Back in May, I wrote about my disappointment with the finale of Lost. My greatest complaint was the episode's failure to address some of the most intruiging mysteries surrounding the island and the Dharma Initiative. The show provided an emotional resolution, but I was looking for intellectual satisfaction too. In other words, I wanted some answers to the questions the show so gleefully raised over the course of six years.
Last night, Sylvia and I watched "The New Man in Charge," the twelve-minute epilogue included as a bonus feature on the Lost Blu-Ray set. Without giving too much away, the mini-sode chronicles a short vignette providing a glimpse into Hurley's new role as island overseer, with Benjamin Linus as his right-hand man.
As might be expected, the short didn't answer every unresolved question, but it did tackle a few minor mysteries; and more importantly, it gave one neglected character some resolution and the possibility of new adventures.
Deliberately, I think, the answers provided by the short were fairly predictable, the sort of thing viewers could have - and perhaps should have - come up with on our own. The episode almost reads like fan fiction, with its love of minutiae. In fact, the answers given are so logical and straightforward one should assume that the showrunners are taking a bit of a poke at the audience - admittedly with some justification. It's as if they're asking "Really - you needed us to answer that question for you?"
And yet there's clearly a method to their madness, because I find myself with somewhat warmer feelings toward a show that disappointed me in the end. "The New Man in Charge" by no means completely redeems the series' climax, but it does mitigate some of its sins, if only by reminding the audience that our own imagination is a perfectly valid a tool for interpreting and continuing stories crafted by others.

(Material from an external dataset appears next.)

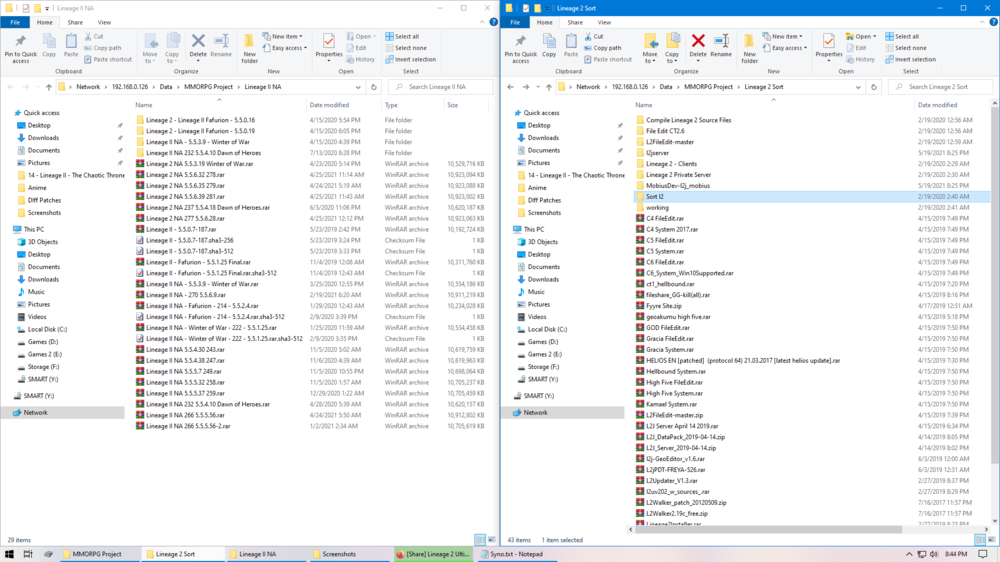Click the Search Lineage 2 Sort field
This screenshot has height=562, width=1000.
coord(945,87)
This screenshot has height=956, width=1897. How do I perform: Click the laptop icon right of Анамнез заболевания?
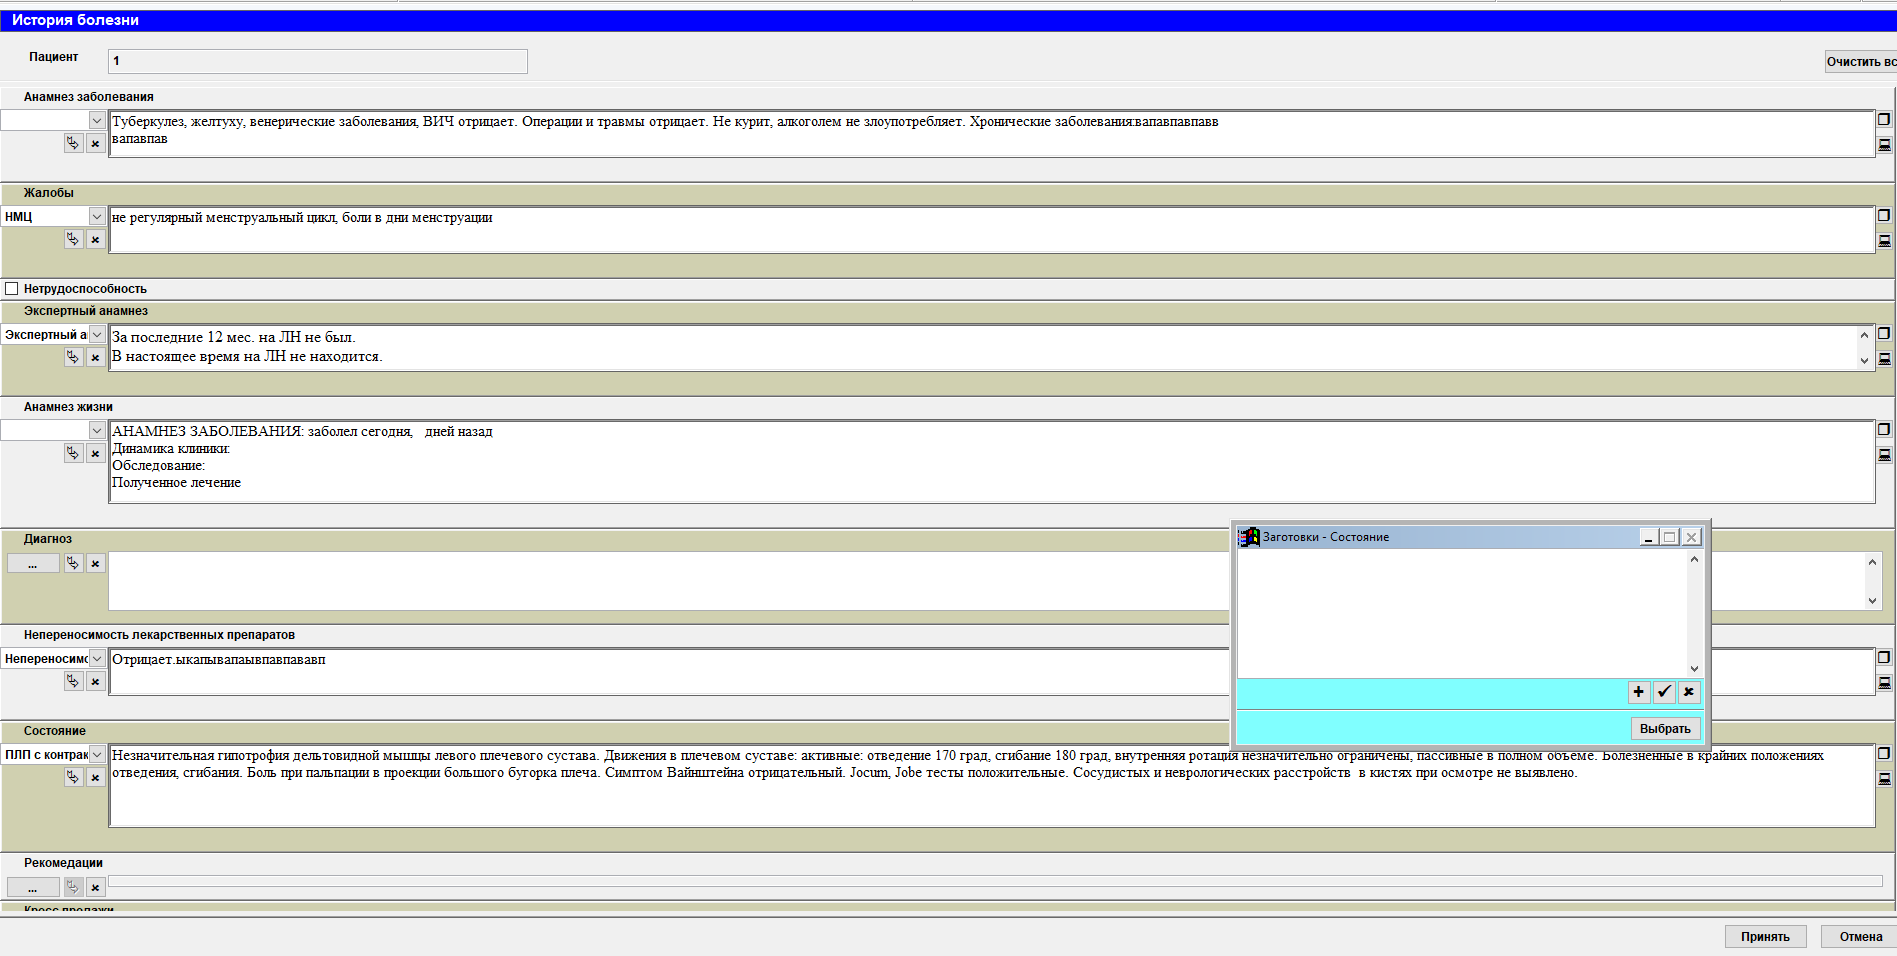coord(1884,145)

In effect, the producers are saying that the answers are out there - now go find them. Or create them. Perhaps, in the final analysis, that's the best way to end this show...by encouraging viewers to "get lost" in the best possible sense, by finding their own answers - answers quite possibly more satisfying and creative than any Lost's producers could have given. This epilogue encourages viewers to add to the show's mythology on their own.
I think that's a pretty good message from a medium that usually encourages passive absorption of culture, rather than active engagement. And now I've found a way to make peace with Lost after all.
I hope your use of "mitigate some of its sin" was intentionally ironic (based on what I've read of the finale) and not coincidental.
ReplyDeleteThe irony was indeed intentional.